Arthritis and Joint Degeneration
The third major contributor to musculoskeletal degeneration is degeneration of the joints, particularly arthritis.
There are many different types of arthritis but osteoarthritis, also known as Degenerative Joint Disease (DJD), is one of the big contributing factors to degeneration of your pet’s frame.
There are numerous causes of arthritis, but here are the main ones:
- Cartilage degeneration: A genetic predisposition to malformation of the joints, such as hip dysplasia in dogs that can cause early joint degeneration.
- Poor nutrition: High calorie carbohydrate-based diets can cause the body to grow faster than the cartilage does, inducing cartilage deficits.
- Autoimmune diseases in which your pet’s body attacks its own joints.
- Infectious diseases: Bacterial infections in the joints can trigger degeneration, as well as tick borne infections that spread to the joints.
- Trauma (known or unknown).
Early Trauma or Injury Can Lead to Joint Disease Later
Early pethood trauma is probably the most overlooked source of joint disease in dogs and cats.
It doesn’t have to be a major trauma like being hit by a car. It can even seem insignificant at the time.
For example, you take your dog for a walk on a leash. He spies a rabbit and instinctively tries to bolt, forgetting he’s tethered to the leash, which causes his head to jerk backward. This creates a common cervical injury that I often see evidence of later.
Young dogs are prone to flopping off sofas, falling down steps or out of the back of pickup trucks. They get up and trot away, leaving you with the impression that all is well. But the condition is a setup for later troubles.
Another example is when a newborn kitten gets her head stuck in the birth canal. Owners sometimes assist by manipulating the head during the birth process. However, kittens can suffer cervical injury from this and, if not addressed, can go through their lives with their heads not resting on their spines squarely, like with their head cocked, leading to spinal arthritis.
Often in puppy training classes, instructors will recommend you jerk at the neck to correct puppies from pulling on their leash. I NEVER recommend this because it so often results in cervical trauma, which leads to DJD later. These early dog and cat head traumas are one of the main reasons we see premature joint degeneration.

##############################

* _ACTIVITIES_
• A. Repeat word for word the stretch of the passage on pet joint degeneration from "There are many" through "to the joints.".
• B. Answer these questions from the passage on pet joint degeneration:
(i) What other name does it give for osteoarthritis?
(ii) What kind of diet can make the body grow faster than the cartilage?
(iii) What correction used in puppy training classes does the author never recommend?
You won't need the listing.

* _SUPPLIED DATA_
##############################

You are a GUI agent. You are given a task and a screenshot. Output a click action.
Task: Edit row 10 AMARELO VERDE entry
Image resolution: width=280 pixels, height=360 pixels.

##############################

* _OUTPUTS BY TASK_
• A.
There are many different types of arthritis but osteoarthritis, also known as Degenerative Joint Disease (DJD), is one of the big contributing factors to degeneration of your pet’s frame.
There are numerous causes of arthritis, but here are the main ones:
- Cartilage degeneration: A genetic predisposition to malformation of the joints, such as hip dysplasia in dogs that can cause early joint degeneration.
- Poor nutrition: High calorie carbohydrate-based diets can cause the body to grow faster than the cartilage does, inducing cartilage deficits.
- Autoimmune diseases in which your pet’s body attacks its own joints.
- Infectious diseases: Bacterial infections in the joints can trigger degeneration, as well as tick borne infections that spread to the joints.

• B.
(i) Degenerative Joint Disease (DJD)
(ii) High calorie carbohydrate-based diets
(iii) Jerking at the neck to stop puppies from pulling on their leash